# TASK PROMPT:
Starting with the line containing "Click the New Folder icon in Select Path" and going on through the line containing "You are a computer-use agent. The image", return the lines of the data below exactly, and only those.

--- DATASET Enclosed Below ---

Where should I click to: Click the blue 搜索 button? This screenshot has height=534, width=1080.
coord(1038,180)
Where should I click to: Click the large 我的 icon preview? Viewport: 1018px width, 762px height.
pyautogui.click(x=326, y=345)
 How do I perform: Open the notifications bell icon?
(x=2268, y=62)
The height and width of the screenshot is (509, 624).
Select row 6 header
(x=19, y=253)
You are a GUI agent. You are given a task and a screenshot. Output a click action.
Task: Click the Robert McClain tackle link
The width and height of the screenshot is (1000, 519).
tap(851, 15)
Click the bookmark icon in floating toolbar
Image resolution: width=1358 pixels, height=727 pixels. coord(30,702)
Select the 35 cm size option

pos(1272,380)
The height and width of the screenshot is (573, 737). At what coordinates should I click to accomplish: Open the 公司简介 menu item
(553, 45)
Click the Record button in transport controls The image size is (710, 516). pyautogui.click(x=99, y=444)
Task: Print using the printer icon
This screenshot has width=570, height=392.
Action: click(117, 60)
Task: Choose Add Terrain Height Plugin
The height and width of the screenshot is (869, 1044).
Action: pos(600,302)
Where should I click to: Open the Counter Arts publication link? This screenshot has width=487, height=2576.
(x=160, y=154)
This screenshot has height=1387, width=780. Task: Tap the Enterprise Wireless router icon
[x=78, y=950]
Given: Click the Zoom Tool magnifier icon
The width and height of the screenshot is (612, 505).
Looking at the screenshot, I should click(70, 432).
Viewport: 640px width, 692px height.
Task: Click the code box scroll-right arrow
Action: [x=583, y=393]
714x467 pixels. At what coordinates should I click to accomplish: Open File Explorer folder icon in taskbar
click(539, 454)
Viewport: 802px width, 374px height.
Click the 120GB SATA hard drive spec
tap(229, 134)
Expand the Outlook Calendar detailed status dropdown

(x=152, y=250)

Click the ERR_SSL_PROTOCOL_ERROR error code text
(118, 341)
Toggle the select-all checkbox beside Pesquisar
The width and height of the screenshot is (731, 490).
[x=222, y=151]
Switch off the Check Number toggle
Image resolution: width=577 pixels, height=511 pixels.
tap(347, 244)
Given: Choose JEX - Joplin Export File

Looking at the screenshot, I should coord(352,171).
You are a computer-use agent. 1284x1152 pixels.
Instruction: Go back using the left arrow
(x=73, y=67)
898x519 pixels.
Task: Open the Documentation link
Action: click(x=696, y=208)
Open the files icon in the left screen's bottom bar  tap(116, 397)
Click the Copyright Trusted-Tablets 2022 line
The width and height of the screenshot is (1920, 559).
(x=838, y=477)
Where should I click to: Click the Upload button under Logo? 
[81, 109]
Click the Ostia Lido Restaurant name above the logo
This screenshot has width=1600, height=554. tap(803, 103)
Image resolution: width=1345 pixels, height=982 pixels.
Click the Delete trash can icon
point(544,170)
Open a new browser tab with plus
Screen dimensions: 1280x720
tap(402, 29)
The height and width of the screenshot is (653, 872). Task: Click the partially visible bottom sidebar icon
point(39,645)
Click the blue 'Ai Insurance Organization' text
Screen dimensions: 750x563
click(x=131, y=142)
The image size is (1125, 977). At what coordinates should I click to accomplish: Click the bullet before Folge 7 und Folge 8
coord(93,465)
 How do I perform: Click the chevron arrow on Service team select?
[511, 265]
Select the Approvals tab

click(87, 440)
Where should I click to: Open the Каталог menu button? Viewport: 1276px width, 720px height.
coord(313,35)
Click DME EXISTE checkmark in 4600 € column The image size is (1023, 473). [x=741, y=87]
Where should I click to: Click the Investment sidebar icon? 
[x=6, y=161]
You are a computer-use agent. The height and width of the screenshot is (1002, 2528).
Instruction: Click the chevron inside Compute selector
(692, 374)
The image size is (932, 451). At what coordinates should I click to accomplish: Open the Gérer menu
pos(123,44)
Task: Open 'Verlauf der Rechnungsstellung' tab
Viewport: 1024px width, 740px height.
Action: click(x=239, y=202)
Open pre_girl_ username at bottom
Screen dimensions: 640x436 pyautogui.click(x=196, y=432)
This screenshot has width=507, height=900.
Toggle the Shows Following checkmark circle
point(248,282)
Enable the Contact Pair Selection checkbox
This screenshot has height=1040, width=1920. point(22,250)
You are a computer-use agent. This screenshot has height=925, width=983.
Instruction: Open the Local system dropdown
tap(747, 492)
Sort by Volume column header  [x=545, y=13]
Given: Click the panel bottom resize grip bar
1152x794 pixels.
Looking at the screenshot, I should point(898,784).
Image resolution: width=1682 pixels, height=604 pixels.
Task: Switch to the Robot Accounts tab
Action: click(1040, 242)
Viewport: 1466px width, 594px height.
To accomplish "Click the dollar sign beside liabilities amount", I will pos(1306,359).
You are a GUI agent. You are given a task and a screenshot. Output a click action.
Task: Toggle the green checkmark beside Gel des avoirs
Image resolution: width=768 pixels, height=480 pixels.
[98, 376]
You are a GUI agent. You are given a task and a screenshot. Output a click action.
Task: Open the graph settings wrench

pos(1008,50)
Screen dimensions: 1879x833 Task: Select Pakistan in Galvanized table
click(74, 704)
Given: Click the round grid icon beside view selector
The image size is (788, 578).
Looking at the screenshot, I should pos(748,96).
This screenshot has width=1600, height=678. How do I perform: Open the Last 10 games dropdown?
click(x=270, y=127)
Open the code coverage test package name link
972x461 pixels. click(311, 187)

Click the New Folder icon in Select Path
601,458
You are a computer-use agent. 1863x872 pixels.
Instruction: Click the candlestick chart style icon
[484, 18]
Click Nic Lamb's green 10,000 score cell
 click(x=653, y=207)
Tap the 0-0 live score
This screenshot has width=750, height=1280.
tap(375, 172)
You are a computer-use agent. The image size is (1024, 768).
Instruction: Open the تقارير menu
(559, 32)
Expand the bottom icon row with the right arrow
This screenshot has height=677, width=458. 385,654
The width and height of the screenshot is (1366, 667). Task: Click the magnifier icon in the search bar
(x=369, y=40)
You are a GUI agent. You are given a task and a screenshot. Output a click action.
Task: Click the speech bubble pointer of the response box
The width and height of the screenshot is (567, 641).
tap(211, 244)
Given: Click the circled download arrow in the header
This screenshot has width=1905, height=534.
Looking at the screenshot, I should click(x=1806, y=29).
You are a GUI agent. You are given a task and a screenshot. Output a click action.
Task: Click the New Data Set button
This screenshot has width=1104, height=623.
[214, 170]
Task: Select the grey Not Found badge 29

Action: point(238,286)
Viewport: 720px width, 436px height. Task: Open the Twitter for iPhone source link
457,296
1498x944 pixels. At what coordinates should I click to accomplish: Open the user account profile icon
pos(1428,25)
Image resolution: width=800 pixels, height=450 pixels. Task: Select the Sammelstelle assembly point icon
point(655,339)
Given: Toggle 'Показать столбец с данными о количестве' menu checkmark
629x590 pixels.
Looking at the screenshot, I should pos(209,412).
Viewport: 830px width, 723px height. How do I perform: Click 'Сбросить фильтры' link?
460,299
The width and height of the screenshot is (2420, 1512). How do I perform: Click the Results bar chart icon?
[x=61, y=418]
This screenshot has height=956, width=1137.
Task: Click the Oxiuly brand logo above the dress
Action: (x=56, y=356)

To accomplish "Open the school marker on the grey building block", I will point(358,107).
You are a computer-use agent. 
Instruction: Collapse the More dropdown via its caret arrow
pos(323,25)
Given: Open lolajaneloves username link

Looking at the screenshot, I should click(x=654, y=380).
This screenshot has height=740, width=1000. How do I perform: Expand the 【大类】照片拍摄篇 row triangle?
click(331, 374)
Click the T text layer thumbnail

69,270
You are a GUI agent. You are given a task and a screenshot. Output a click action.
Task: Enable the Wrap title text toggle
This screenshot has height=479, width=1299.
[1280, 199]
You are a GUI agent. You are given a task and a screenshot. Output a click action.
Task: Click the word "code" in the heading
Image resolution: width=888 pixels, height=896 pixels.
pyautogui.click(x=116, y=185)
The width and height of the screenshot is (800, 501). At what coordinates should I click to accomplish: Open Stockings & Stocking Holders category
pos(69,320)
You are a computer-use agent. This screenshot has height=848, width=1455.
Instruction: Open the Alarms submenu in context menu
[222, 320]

--- End of Enclosed DATASET ---

# ANSWER SPACE:
Click the New Folder icon in Select Path
601,458
You are a computer-use agent. 1863x872 pixels.
Instruction: Click the candlestick chart style icon
[484, 18]
Click Nic Lamb's green 10,000 score cell
 click(x=653, y=207)
Tap the 0-0 live score
This screenshot has width=750, height=1280.
tap(375, 172)
You are a computer-use agent. The image size is (1024, 768).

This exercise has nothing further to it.